Adnoc set up a trading venture for the sale of products from its refinery at Ruwais in the Western Region earlier this year.

The unit, which will be based in the Abu Dhabi Global Market, will begin physical and derivative trading of products in 2020. Italian energy company Eni and Austria’s OMV were awarded stakes of 20 and 15 per cent, respectively, in the unit.

"This is where our next expansion and growth is with AGT [Adnoc Global Trading], for example, and with Adnoc's trading arm itself. This will even give us another boost when it comes to fleet exposure," Captain Abdulkareem Al Masabi told The National.

"This will expand our destinations to carry volumes and products from around the globe into our system and outside as well," he added.

Discussions are under way with AGT and Adnoc’s trading arm to arrive at “the volumes, the tonnage and the capacity” Adnoc Logistics and Services will need to support additional flows.
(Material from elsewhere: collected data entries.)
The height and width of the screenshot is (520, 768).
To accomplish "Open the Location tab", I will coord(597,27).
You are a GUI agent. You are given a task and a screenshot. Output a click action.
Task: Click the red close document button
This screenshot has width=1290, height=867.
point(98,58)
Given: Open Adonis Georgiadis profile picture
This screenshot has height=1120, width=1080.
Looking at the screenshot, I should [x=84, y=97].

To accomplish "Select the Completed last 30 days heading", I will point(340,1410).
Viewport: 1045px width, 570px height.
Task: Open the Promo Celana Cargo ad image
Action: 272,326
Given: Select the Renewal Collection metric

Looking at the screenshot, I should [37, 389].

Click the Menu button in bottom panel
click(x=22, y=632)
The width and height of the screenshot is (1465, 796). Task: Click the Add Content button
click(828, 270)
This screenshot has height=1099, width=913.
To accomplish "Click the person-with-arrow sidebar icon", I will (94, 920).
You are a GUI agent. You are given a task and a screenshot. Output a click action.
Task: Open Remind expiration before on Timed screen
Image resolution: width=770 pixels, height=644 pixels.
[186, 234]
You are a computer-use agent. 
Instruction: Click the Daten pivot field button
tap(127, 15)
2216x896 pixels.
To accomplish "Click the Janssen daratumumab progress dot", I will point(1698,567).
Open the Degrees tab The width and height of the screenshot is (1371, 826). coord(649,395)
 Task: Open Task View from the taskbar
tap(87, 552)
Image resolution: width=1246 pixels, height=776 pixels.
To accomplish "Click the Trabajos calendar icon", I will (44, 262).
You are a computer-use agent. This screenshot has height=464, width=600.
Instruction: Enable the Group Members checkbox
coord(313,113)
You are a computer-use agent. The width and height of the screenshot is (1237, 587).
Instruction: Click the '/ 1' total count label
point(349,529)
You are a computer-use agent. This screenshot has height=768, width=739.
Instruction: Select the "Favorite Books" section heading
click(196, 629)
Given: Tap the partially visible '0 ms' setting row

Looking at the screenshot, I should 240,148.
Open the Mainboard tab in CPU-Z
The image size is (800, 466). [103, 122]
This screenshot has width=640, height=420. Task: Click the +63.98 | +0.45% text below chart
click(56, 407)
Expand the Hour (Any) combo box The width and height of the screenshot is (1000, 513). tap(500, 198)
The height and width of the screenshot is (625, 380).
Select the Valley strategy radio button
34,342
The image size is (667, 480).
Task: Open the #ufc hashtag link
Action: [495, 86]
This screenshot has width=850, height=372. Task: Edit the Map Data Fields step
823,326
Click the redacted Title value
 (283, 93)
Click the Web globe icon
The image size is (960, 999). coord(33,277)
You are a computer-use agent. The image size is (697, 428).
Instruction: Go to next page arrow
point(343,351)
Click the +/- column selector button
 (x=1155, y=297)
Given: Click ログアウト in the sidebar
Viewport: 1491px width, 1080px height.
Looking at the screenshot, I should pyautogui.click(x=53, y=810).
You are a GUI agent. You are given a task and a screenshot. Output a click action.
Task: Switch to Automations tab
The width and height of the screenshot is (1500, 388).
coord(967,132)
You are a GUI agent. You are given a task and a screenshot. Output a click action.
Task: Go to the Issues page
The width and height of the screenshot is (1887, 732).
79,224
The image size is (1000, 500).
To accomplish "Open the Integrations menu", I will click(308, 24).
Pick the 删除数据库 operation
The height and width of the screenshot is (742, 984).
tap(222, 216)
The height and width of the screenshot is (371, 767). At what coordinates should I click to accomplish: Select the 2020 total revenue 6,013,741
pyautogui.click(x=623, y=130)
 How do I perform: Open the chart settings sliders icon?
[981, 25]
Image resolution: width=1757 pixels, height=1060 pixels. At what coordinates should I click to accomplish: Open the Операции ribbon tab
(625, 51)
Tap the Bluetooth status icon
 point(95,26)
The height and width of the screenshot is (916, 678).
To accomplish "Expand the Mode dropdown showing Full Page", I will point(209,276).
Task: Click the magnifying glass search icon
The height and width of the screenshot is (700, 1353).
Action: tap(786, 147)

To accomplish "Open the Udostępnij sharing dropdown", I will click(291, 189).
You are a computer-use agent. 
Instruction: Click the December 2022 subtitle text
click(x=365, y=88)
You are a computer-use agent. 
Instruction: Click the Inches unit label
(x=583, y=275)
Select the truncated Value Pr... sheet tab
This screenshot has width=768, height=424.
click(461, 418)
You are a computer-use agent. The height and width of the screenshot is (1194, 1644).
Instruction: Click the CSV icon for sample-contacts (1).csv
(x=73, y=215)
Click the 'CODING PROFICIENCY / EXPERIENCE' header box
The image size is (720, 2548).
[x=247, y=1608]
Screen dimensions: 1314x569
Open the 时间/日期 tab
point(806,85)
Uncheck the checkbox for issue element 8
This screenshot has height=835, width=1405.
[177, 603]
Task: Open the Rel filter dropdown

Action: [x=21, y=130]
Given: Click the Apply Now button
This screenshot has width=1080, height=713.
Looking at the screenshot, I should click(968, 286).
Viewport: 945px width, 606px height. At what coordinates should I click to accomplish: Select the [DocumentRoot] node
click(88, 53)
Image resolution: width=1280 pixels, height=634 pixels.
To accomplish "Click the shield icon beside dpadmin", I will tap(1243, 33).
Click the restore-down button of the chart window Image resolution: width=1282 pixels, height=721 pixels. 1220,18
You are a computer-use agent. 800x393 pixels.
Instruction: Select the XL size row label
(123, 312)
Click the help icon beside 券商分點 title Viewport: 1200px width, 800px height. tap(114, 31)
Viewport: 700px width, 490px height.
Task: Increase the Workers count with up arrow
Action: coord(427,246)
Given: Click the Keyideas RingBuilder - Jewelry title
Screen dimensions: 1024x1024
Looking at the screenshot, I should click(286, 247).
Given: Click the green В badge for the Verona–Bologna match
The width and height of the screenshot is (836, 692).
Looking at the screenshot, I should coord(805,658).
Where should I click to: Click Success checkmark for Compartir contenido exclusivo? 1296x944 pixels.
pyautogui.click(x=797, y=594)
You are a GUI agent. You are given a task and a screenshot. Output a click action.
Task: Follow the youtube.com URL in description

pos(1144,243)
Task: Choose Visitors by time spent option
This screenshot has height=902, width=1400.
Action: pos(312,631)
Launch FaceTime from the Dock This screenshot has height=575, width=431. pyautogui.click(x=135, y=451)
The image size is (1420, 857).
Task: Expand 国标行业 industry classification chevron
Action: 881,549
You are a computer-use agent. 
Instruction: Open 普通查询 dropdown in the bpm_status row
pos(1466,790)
The company, which was formed after the merger of three Adnoc units in 2016, plans to acquire its first crude oil tankers, besides the expansion of its gas and dry bulk fleet, by adding more than 25 vessels over the next five years. The additional flow of refined products globally is expected to add more vessels to its fleet.

"Refined products have traditionally been traded between us and the East but today with the creation of AGT and trading as well, you can imagine the biggest volumes can come from anywhere," said Capt Al Masabi.

The company has more exposure to Europe, the Mediterranean and the Americas from the opening up of new global offices, he said.

The company is also in the process of completing a shipping joint venture before the year end with China’s Wanhua Chemical, building on an earlier 10-year liquefied petroleum gas supply contract, that will include the operation of two Very Large Gas Carrier vessels.

“We’re in the market looking for assets and vessels that will serve this joint venture,” said Capt Al Masabi.

Terms and conditions on the structure of the joint venture are being finalised, with the possibility of expanding the portfolio to include products other than LPG, he added.

LPG, a refined product, is in high demand in Asia, mainly as a cooking fuel stored in cylinders for stoves as well as a propellant, refrigerant, vehicle fuel and as a feedstock for the petrochemicals industry.

Adnoc Logistics and Services does not currently plan to spend on infrastructure development to support its fleet, with its existing built assets sufficient to meet requirements over the next two years, the chief executive said.

He declined to comment on Adnoc’s spending plans for acquiring new fleet or capital expenditure for the forthcoming year.

Attacks on oil tankers transiting the Arabian Gulf over the summer had minimal impact on volumes being transported, said Capt Al Masabi.

Additional safety measures have since been implemented, he said.